Margaret sighed and rested her chin in her hand, the April calendar still open before her. She knew her remaining years were dwindling – not infinite and permanent as they once felt, but finite and fleeting. Compounding the sense of time slipping away was Margaret’s deteriorating health and mobility in most respects.
Just last year, her knee replacement surgery and recovery had put a frustrating damper on her activity levels. The idea of extended travel grew less appealing by the day as simple acts like walking through an airport became more taxing and painful. Margaret felt her world gradually contracting in parallel with the narrowing iris of her life.
The tender moments spent with her grandchildren took on even greater poignancy these days. Holding them close, breathing in their young scent, Margaret fought back tears at the realization that her lens’s window was just about fully closed – she may only get a precious few more years of making memories with them before her body gave out completely. She wonders whether she will live to see them graduate from high school, or from college, or get married and have children of their own? She starts adding numbers together – but then stops, it’s just not helpful.
“When you’re young and healthy, the whole world is framed in a brilliant wide-angle vista,” she thought with a melancholy smile. “But as you age, your lens’s aperture shrinks tighter with every passing day, slowly dimming and limiting your horizons along with your vitality. Sometimes, though, modern medicine can re-expand part of that diminishing vista, if only for a short time.”

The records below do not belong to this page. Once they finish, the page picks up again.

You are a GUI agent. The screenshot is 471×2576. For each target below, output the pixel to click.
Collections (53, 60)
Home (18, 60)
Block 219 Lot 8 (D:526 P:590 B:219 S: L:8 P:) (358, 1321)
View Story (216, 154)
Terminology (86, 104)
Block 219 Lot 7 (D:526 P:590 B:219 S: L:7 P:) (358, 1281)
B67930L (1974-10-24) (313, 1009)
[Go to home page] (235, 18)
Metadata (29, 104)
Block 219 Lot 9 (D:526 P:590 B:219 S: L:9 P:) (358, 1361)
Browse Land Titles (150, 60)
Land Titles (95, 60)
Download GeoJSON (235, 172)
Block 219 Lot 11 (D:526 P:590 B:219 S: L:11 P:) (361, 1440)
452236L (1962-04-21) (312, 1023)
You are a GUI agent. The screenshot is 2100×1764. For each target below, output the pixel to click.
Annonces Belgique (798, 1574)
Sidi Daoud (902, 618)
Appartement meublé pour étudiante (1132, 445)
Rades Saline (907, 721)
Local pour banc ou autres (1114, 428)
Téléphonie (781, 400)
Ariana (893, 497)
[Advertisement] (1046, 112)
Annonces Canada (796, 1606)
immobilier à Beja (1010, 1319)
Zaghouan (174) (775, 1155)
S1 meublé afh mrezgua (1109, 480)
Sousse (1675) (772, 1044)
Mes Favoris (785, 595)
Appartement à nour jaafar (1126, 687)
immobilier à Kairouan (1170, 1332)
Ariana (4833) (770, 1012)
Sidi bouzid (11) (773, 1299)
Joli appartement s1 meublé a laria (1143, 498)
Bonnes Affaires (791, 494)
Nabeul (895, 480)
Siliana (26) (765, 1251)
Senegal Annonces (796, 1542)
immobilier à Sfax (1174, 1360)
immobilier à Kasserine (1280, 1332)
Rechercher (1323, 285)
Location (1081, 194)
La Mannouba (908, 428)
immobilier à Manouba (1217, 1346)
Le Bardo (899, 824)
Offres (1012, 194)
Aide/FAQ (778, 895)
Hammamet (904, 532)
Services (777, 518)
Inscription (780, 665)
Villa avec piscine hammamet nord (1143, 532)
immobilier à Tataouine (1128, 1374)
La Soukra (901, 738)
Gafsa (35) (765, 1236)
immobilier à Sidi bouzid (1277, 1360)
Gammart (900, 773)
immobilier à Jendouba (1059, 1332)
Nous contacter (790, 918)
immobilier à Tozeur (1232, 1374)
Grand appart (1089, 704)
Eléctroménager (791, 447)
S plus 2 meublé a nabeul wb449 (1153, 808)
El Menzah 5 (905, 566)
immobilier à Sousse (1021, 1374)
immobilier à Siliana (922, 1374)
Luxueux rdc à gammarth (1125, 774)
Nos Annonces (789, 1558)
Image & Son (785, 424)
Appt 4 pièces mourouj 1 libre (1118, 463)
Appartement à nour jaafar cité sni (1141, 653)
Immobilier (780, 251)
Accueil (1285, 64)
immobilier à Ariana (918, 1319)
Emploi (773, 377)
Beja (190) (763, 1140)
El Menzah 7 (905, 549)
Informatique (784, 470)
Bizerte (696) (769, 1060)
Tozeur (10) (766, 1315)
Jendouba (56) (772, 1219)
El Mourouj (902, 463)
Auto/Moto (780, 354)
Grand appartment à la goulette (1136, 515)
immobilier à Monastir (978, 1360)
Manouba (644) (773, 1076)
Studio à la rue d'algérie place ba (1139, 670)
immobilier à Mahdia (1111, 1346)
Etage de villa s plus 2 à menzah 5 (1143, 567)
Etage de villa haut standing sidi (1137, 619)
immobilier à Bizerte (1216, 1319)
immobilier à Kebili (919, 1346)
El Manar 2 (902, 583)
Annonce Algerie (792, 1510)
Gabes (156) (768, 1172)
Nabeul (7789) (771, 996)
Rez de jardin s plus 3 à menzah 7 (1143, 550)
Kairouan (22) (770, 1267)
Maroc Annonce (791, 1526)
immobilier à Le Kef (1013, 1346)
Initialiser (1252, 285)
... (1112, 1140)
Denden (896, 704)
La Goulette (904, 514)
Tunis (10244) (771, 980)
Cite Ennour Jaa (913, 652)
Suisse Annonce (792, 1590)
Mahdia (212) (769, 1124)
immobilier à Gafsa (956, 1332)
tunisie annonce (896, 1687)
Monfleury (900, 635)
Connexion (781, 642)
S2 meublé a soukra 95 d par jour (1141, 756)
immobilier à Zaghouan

As Margaret reflected, she wondered why this profound truth about the compression of time couldn’t be more visibly grasped and heeded in one’s youth. Perhaps it was the utter lack of firsthand experience with anything but the perception of a boundless future stretching ahead. Or the youthful naivete and feeling of invincibility that blinds us to the inevitability of age and mortality.
Or maybe it was the sheer inability to emotionally connect with and envision the people we’ll become further down the road – our future elderly selves feel like separate beings, unmoored from our present gaze. Our culture’s obsession with perpetual youth and human hardwiring for present-bias didn’t help either, constantly diverting attention away from the road’s eventual dead-end.
By the time that bone-deep wisdom of time’s finicky passage finally sets in, it’s often too late to fundamentally reorient our paths and appreciate the expansiveness while it still lasts. If only there was a way to bottleneck that epiphany to the young, Margaret thought, to inspire them to maximize their ambitions before that iris inevitably narrows to a sliver.
Margaret closed the calendar, arose from the kitchen table, and headed out into the backyard garden she had cultivated for over 40 years. The vibrant blooms seemed to pop with richer color and clarity thanks to her recently restored eyesight. More than ever, she wanted to soak in and appreciate every beautifully ordinary day and finite vista she had left, before her lens finally closed entirely.
Aging is one of the many happenstances over which we humans have absolutely no control, but – as with all happenstances – we have absolute control over how we play (or don’t play) the cards dealt us by the fickle fingers of fate.